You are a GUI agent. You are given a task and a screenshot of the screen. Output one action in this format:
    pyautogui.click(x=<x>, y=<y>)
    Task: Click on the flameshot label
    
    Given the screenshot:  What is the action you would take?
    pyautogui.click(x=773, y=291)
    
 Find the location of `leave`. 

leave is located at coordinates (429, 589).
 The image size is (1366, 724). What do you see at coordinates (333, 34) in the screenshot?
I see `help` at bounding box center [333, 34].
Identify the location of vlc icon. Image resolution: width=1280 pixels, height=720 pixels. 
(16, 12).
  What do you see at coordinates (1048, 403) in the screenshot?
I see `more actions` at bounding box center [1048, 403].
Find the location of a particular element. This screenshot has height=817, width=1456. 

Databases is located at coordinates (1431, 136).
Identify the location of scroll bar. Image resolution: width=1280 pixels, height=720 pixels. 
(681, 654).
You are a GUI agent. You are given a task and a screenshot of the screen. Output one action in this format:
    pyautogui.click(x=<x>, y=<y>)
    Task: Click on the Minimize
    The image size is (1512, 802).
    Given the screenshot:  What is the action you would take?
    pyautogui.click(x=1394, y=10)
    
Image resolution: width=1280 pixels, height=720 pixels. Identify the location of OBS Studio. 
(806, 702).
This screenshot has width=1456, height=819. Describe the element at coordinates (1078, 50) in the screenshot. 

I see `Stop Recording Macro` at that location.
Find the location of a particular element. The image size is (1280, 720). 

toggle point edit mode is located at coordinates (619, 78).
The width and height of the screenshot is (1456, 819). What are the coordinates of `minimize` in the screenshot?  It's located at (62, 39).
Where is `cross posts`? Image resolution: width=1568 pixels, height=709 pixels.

= = = = =

EXERCISE REQUIREMENTS: Reproduce every one of the entries above word for word, from the first to the last.

ANSWER FOR THIS EXERCISE:
You are a GUI agent. You are given a task and a screenshot of the screen. Output one action in this format:
    pyautogui.click(x=<x>, y=<y>)
    Task: Click on the flameshot label
    
    Given the screenshot:  What is the action you would take?
    pyautogui.click(x=773, y=291)
    
 Find the location of `leave`. 

leave is located at coordinates (429, 589).
 The image size is (1366, 724). What do you see at coordinates (333, 34) in the screenshot?
I see `help` at bounding box center [333, 34].
Identify the location of vlc icon. Image resolution: width=1280 pixels, height=720 pixels. 
(16, 12).
  What do you see at coordinates (1048, 403) in the screenshot?
I see `more actions` at bounding box center [1048, 403].
Find the location of a particular element. This screenshot has height=817, width=1456. 

Databases is located at coordinates (1431, 136).
Identify the location of scroll bar. Image resolution: width=1280 pixels, height=720 pixels. 
(681, 654).
You are a GUI agent. You are given a task and a screenshot of the screen. Output one action in this format:
    pyautogui.click(x=<x>, y=<y>)
    Task: Click on the Minimize
    The image size is (1512, 802).
    Given the screenshot:  What is the action you would take?
    pyautogui.click(x=1394, y=10)
    
Image resolution: width=1280 pixels, height=720 pixels. Identify the location of OBS Studio. 
(806, 702).
This screenshot has width=1456, height=819. Describe the element at coordinates (1078, 50) in the screenshot. 

I see `Stop Recording Macro` at that location.
Find the location of a particular element. The image size is (1280, 720). 

toggle point edit mode is located at coordinates (619, 78).
The width and height of the screenshot is (1456, 819). What are the coordinates of `minimize` in the screenshot?  It's located at (62, 39).
Where is `cross posts`? Image resolution: width=1568 pixels, height=709 pixels.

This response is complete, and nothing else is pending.